## DATA SUPPLIED

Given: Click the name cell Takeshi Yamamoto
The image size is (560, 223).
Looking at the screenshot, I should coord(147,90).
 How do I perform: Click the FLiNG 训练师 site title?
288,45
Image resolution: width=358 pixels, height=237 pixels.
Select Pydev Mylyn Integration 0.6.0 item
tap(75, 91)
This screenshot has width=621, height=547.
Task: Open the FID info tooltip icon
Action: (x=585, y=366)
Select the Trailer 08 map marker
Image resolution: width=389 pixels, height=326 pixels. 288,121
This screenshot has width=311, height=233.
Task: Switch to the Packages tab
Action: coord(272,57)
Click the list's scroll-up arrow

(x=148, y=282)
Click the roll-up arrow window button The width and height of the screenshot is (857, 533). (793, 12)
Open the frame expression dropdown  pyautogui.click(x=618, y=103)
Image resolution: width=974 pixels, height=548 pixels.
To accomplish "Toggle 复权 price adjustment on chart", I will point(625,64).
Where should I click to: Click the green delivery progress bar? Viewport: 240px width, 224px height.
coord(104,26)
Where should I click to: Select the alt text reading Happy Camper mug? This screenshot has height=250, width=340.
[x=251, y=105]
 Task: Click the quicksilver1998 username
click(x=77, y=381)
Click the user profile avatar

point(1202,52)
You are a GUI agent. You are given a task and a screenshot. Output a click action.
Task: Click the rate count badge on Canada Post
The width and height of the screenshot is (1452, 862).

## ABOUT THIS TASK
Write out again, exactly as they appear above, the lines from the one containing "Task: Click the rate" to the final line, and only those.

## SOLUTION TO THIS TASK
Task: Click the rate count badge on Canada Post
The width and height of the screenshot is (1452, 862).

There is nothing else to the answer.